__What this task involves__. Records follow. Copy every line with "tray".

(Beginning of Task inputs)

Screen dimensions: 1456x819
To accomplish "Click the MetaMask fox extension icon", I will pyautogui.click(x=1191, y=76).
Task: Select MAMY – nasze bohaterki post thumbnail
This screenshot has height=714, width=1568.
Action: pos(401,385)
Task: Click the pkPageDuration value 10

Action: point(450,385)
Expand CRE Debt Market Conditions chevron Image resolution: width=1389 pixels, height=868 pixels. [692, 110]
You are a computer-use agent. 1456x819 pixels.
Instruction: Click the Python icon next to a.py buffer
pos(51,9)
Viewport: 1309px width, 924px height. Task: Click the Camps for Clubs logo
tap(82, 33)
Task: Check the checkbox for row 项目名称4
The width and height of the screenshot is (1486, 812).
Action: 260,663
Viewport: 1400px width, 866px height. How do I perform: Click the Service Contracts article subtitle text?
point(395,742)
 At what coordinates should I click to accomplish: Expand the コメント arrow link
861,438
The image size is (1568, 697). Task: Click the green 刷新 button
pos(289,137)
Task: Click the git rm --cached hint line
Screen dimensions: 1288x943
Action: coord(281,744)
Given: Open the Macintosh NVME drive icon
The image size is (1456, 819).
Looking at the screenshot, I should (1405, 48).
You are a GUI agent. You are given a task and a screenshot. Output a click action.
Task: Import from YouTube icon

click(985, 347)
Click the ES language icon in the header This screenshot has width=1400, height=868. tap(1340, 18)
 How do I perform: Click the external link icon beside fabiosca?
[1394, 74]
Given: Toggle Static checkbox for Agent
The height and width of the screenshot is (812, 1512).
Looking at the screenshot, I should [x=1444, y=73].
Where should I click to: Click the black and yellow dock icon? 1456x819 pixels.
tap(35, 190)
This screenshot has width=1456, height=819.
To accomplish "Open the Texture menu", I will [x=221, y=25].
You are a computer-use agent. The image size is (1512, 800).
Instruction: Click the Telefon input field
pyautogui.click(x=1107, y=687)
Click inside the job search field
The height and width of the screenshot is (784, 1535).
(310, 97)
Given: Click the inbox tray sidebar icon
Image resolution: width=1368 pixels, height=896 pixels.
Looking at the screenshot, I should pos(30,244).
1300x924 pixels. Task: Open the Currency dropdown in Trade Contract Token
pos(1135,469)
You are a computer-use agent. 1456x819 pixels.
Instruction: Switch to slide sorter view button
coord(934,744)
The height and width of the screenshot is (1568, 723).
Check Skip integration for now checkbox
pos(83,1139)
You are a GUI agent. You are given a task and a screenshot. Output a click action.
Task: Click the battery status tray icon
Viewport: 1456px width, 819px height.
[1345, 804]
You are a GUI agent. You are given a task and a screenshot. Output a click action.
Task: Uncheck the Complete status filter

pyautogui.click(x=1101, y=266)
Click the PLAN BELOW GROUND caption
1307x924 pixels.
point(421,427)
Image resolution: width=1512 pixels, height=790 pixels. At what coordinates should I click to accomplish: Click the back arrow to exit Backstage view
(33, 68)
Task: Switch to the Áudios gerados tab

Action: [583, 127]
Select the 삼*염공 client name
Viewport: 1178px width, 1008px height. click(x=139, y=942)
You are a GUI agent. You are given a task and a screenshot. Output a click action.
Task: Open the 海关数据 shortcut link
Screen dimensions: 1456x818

(End of Task inputs)

__Response box__.
Given: Click the inbox tray sidebar icon
Task: Click the battery status tray icon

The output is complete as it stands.